The 27 claimants who took the National Gallery to tribunal in a dispute over their employment rights have won their case, after a judge dismissed the gallery’s claim that the group were self-employed.

The claimants – known as the NG27 and including artists and art lecturers – had collectively worked for the National Gallery for more than 500 years in various educational roles. The group funded their case with a successful crowdfunding campaign that raised over £75,000.

On ending their existing work arrangements in October 2017, the gallery had described them as self-employed and they were invited to apply for a reduced number of new contracts. All 27 had been paid and taxed through the payroll in the same way as employees.

The employment tribunal concluded that the 27 were in fact entitled to be considered ‘workers’, giving them the right to holiday, sick pay, pension and maternity pay – which they had not been receiving.

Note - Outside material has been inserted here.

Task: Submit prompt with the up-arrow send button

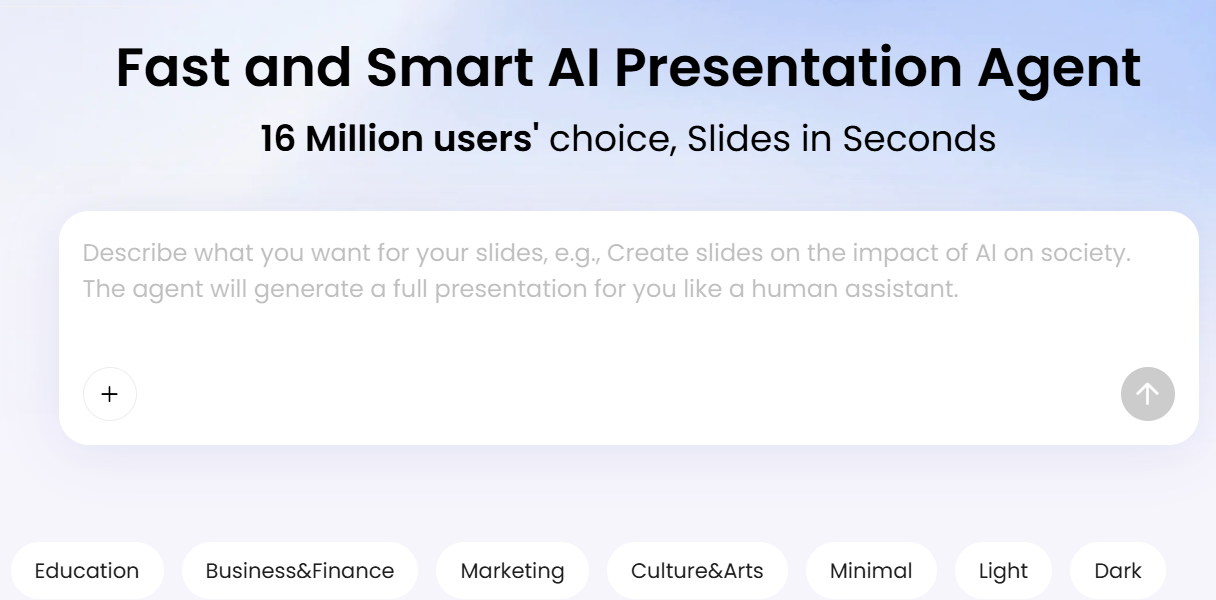Action: coord(1148,394)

The judge stated that “in short, the claimants worked ‘for’ the gallery as members of its team of educators”.

Karly Allen, who worked for the National Gallery for 18 years, said: “This judgement cannot take away the fact that we have lost our jobs and the close relationship with the gallery which we loved; it does go some way to acknowledge the losses we have suffered and our contribution to the life of the gallery.”

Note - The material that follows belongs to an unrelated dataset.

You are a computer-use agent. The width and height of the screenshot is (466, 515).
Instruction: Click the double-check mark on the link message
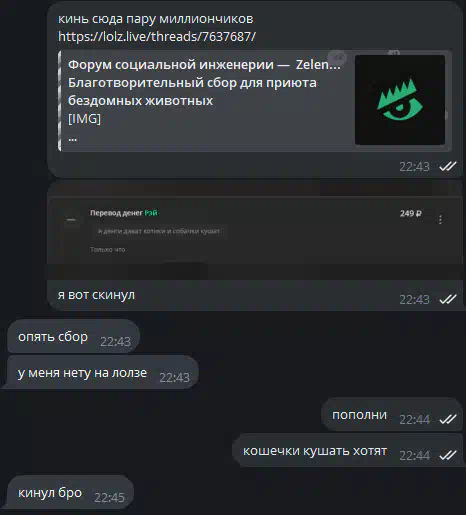pyautogui.click(x=448, y=166)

Marie van der Zyl, partner at Ince Gordon Dadds LLP who ran the case on behalf of the 27 claimants, said: “This is an important case for all those who have unconventional working arrangements. The world of work is changing and there will be many individuals who are unsure of their status and rights. This case gives those individuals hope.”

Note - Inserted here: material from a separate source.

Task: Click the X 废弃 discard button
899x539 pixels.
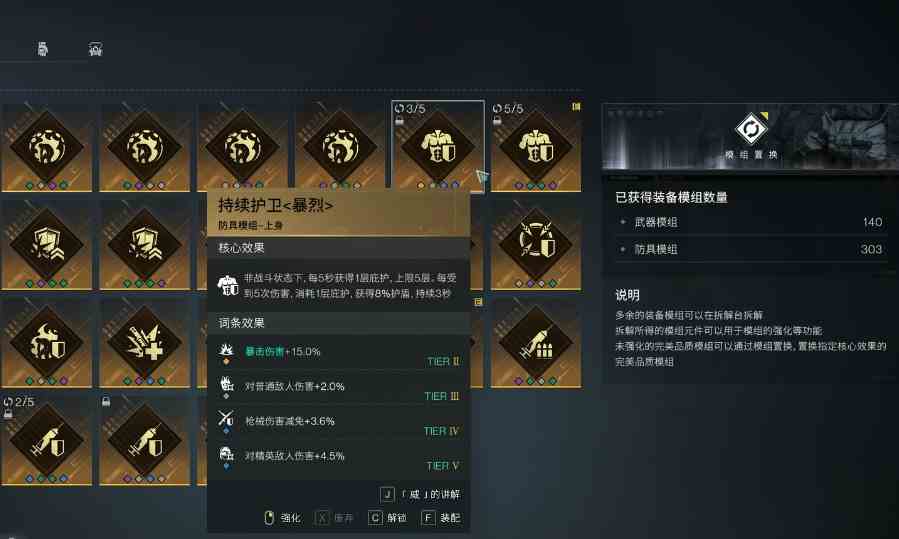Action: coord(334,518)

Specialist employment barrister Adam Ohringer said: “We have become accustomed to private employers denying workers their legal rights. This is a wake-up call to the public sector and, I am sure, the first of many cases in which public bodies will be challenged over the misclassification of their staff and the circumvention of employment rights.”

Describing the impact of the ruling, a statement from the NG27 group said: “This case is not only important legally; it is also important for our nation as these individuals were the collective face and knowledge of one of the country’s most loved art galleries in central London’s Trafalgar Square.

“This is not the end of the matter for the claimants, who will need to continue to fight their case to ensure that their full rights are acknowledged as a result of this judgment.”

Responding to the judgement, a spokesperson for the National Gallery said it welcomed “the clarity provided by this decision” and that it was “considering the detailed implications of the decision with its legal advisers”.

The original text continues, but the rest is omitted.